#  > Telecomunicações >  > Cisco >  >  Cisco ASR 1002 ESP5

## ajack

Olá Pessoal,

Alguém com relatos sobre esse equipamento? Sei que Cisco é Cisco, porém trata-se de um equipamento mais antigo.

Penso em utiliza-lo para um POP de 2.500 conexoes pppoe + cgnat (trafego de até 4gb no máximo)


Obrigado!

----------


## traxx3

Funciona perfeitamente amigo. Já esta bem madura a questão do IOS dele. Para esse trafego ai passa tranquilo e com folga

----------


## Bruno

> Olá Pessoal,
> 
> Alguém com relatos sobre esse equipamento?
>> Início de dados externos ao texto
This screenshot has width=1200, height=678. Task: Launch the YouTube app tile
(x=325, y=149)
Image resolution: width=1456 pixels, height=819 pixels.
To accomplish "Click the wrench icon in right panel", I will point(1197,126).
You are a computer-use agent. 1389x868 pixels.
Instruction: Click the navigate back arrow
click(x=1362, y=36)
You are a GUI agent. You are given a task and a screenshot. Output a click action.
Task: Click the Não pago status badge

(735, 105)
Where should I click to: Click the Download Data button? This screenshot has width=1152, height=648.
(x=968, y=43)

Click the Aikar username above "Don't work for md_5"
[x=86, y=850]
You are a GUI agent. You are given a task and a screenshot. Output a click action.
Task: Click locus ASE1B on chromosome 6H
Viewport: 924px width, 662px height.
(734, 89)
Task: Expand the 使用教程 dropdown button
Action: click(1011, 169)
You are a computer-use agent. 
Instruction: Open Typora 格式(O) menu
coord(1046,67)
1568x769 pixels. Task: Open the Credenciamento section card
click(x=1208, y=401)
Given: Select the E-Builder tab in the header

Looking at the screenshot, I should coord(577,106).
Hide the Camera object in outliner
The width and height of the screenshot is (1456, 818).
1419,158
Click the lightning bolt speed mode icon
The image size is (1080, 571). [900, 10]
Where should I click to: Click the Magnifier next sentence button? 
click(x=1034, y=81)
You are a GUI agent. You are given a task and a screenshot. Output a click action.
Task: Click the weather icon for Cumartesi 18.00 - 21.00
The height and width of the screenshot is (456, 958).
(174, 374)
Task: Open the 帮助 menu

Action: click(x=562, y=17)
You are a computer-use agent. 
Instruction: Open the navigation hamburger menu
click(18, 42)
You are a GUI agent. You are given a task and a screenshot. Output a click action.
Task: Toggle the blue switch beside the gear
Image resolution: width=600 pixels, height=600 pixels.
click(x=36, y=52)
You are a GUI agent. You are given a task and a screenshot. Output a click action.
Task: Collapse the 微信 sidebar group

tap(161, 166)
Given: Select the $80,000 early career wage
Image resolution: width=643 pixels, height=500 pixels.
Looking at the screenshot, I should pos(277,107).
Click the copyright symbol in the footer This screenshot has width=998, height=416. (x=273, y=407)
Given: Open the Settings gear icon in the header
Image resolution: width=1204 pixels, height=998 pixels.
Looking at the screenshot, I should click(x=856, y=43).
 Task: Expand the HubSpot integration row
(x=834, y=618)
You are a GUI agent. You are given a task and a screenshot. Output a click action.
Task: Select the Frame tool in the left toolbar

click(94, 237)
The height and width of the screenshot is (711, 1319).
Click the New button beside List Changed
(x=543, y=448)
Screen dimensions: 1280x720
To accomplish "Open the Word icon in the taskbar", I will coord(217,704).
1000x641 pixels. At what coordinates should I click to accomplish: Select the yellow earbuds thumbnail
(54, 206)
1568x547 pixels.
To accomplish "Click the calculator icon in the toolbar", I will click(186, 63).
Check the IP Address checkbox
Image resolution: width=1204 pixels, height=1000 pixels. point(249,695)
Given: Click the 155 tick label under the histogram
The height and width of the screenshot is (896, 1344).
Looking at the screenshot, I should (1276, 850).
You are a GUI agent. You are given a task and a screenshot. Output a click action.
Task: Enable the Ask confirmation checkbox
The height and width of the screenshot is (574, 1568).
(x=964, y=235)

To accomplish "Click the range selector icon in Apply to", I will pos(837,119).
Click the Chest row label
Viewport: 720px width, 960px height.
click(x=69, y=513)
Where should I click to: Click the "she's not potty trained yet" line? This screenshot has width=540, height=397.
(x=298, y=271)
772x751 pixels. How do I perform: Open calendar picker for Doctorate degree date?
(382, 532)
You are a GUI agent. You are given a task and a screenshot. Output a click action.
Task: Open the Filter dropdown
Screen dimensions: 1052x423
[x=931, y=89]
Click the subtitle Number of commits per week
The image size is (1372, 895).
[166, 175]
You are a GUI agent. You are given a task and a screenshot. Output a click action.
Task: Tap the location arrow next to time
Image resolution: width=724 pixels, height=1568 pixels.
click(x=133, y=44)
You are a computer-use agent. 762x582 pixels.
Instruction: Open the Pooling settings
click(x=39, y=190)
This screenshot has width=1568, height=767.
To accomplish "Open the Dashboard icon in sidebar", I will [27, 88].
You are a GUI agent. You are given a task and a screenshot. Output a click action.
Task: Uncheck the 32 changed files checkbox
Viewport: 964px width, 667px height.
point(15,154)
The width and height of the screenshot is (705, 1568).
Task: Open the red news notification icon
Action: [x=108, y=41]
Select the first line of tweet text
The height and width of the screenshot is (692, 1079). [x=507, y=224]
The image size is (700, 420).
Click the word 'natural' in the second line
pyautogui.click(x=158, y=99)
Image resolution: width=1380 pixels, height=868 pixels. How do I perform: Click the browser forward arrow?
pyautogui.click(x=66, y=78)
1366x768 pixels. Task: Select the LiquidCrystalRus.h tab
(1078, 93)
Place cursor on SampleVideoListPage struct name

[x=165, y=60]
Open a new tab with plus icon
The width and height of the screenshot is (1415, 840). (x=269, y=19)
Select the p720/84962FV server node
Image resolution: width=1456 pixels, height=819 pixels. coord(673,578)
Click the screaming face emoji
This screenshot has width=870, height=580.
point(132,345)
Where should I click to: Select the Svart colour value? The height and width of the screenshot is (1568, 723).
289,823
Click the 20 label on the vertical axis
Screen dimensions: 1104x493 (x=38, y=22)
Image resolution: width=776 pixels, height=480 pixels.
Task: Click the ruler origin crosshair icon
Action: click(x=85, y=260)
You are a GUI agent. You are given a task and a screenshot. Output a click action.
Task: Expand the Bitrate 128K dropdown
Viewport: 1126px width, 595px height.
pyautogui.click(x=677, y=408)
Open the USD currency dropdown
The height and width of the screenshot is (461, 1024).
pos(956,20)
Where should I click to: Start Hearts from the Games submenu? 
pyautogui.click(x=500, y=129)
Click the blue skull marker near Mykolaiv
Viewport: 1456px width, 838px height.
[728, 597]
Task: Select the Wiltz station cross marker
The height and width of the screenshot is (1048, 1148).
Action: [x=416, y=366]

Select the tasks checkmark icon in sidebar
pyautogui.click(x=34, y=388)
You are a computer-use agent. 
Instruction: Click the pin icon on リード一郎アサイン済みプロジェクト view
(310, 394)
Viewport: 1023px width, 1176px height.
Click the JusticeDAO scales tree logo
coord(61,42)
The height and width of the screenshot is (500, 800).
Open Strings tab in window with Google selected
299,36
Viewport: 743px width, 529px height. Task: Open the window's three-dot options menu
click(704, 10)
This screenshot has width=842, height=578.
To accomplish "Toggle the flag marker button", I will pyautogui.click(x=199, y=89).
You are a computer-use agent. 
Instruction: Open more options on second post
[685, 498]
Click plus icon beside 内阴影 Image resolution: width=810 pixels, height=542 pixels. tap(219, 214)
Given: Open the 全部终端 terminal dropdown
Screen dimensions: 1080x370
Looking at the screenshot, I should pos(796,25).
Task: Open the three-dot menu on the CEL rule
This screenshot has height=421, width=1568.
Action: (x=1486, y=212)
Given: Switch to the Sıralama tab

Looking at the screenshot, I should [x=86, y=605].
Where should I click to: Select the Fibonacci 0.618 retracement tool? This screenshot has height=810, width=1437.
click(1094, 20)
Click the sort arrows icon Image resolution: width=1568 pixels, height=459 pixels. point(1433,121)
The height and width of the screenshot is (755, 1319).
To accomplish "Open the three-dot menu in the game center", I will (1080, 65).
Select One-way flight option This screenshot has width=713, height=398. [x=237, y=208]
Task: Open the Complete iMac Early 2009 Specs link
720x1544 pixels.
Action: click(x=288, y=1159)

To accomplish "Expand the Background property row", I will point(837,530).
Sei que Cisco é Cisco, porém trata-se de um equipamento mais antigo.
> 
> Penso em utiliza-lo para um POP de 2.500 conexoes pppoe + cgnat (trafego de até 4gb no máximo)
> 
> 
> Obrigado!


pela licença é 5 GB agregado ou se 2.5 em 2 interface

----------


## JonasMT

comprei um e devo subir ele essa semana 2gb de trafego pppoe+cgnat

----------


## ajack

> pela licença é 5 GB agregado ou se 2.5 em 2 interface


Não seria 5gb + 5gb?
Me falaram que é assim.

----------


## ajack

> comprei um e devo subir ele essa semana 2gb de trafego pppoe+cgnat


Vc. Comprou 1002 esp5?

----------


## JonasMT

> Vc. Comprou 1002 esp5?


Sim mas com 2 interface de 10gb e licença pra 20gb

----------


## Bruno

> Não seria 5gb + 5gb?
> Me falaram que é assim.


eles falam mesmo mais é total soma todas as interfaces

----------